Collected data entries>
◆ ◆ ◆ ◆
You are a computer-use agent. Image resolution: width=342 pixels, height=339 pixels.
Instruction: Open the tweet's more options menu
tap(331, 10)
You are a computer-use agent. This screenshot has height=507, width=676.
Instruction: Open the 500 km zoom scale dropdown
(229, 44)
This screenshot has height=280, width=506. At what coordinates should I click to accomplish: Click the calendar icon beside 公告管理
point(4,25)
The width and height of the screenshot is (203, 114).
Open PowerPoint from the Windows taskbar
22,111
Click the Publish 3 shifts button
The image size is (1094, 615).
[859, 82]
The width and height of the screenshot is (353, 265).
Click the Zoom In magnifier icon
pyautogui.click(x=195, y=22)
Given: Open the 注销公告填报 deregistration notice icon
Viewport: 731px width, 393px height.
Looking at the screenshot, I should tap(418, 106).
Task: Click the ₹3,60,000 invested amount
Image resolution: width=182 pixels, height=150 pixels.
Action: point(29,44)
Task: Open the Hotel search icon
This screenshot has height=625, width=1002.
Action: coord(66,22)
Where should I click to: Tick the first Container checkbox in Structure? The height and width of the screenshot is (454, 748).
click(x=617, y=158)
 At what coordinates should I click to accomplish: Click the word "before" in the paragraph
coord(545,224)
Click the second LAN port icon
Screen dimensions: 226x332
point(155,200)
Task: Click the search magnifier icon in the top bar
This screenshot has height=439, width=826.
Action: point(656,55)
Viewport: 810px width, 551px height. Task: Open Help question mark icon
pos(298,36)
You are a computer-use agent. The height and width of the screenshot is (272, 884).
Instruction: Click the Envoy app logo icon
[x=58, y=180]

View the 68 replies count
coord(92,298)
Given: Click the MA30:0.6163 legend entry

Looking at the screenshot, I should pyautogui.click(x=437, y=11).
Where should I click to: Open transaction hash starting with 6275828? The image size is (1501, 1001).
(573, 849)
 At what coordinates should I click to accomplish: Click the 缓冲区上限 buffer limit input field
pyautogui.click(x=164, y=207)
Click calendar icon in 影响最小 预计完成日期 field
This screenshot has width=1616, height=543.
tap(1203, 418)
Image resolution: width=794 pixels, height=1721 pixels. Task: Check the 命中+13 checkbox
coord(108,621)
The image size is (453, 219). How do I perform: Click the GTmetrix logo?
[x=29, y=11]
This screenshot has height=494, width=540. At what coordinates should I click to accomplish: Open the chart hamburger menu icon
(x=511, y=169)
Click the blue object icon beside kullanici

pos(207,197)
◆ ◆ ◆ ◆
What the task requires> Copy every line above that includes the string "search".

Response to this task>
Task: Open the Hotel search icon
Task: Click the search magnifier icon in the top bar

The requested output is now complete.